The book is very well written with only minor grammatical errors. The characters have well-developed back stories and realistic motivations. The book has a religious theme which is a very original concept for this type of genre. I thought the pace was good and there was never really a dull moment in this book.
Personally, I did not enjoy this book for reasons I am about to list. The protagonist’s sudden turn to religion didn’t seem believable to me, it was so sudden that it seemed false. There should be a build-up and a conflict of emotions for it to be a true portrayal of someone changing their whole faith ideology. Some of the conversations seemed too explanatory for it to be an accurate representation of realistic dialogue. There were some contradictions in the characters themselves. For example, Trey doesn’t care about what happens to his co-workers when they’re stuck in a hostage situation but he suddenly cares about strangers later on in the book. At one point there was a dream sequence that you can tell is a dream sequence straight away. I found it quite pointless as it did nothing to further the plot. There is already enough action in the book so I wondered why it was needed. The book is meant to be humorous but it was not my type of humour. A lot of the time, I found the protagonists quite unlikeable as their humour was based on making fun of others.

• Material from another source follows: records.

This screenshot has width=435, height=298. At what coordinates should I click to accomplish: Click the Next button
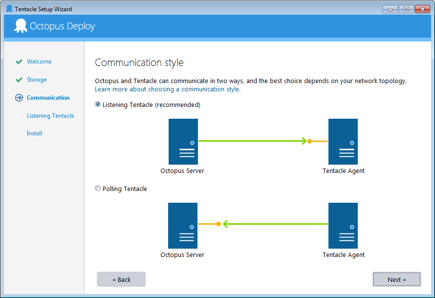(x=396, y=279)
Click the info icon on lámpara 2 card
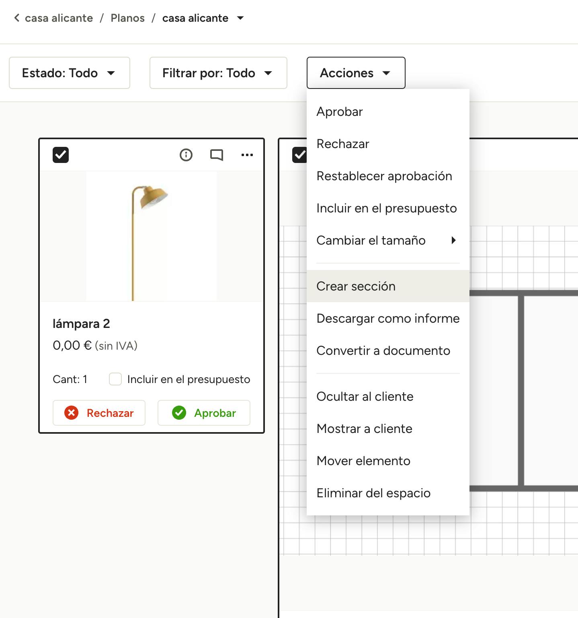This screenshot has width=578, height=618. pos(186,155)
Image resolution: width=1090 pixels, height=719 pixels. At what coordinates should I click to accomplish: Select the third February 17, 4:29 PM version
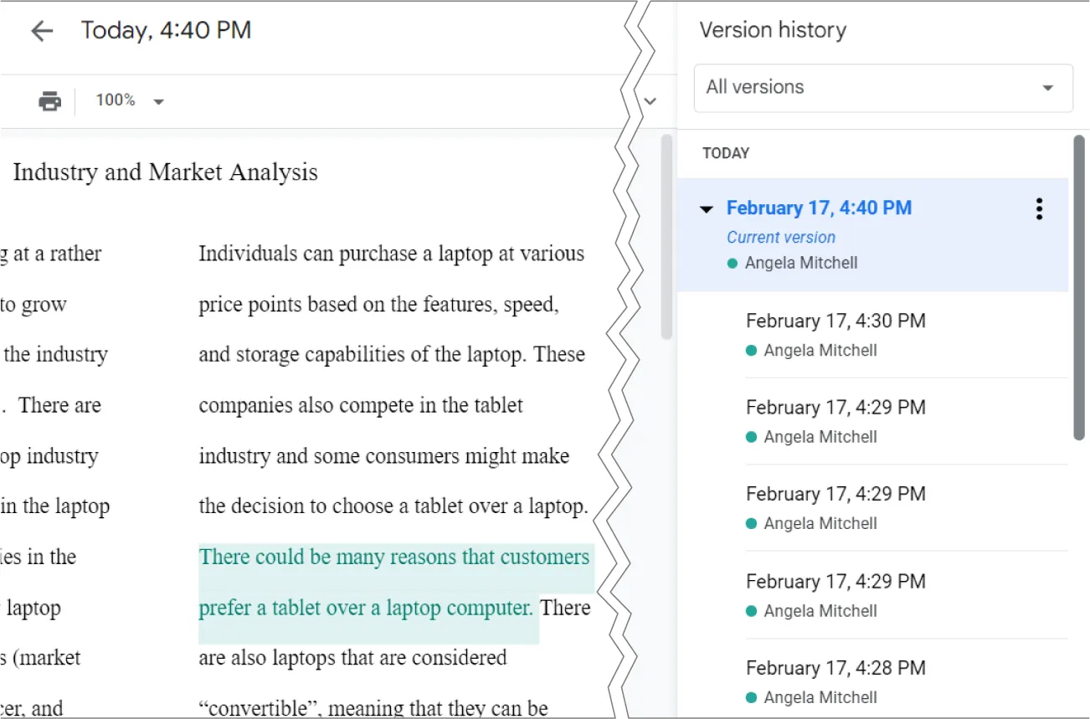click(835, 581)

The protagonists are very derogatory towards ‘obese’ people throughout the book. I could understand if the derogative language was used by a villain or even if it was used for character development. For example, I thought Sonya felt guilty about being rude to her friend when they were younger. She had laughed behind her back about her being fat and didn’t want others to know they were friends. I thought Sonya had then changed her outlook on this as she matured and was, therefore, showing us character development. However, she was still laughing at fat people all the way up until the end of the book. The derogative descriptions were unnecessary and aided in my dislike for the protagonists. I understand a well-written character has flaws but usually protagonists eventually learn from them.
I would recommend this book to action lovers as the action is non-stop in this story. I would recommend this to anyone who loves America as it has a very patriotic tone. I would not recommend this to young children as there is a bit of violence throughout and has some derogative language towards women.
Overall, I rate this book 2 out of 4 stars. I cannot give this book more than two stars as this book is just not for me. However, I feel it is worth more than one star as it was a very well-written book. I believe that there are readers who would enjoy this as the overall plot isn’t a bad one, it just wasn’t to my personal taste.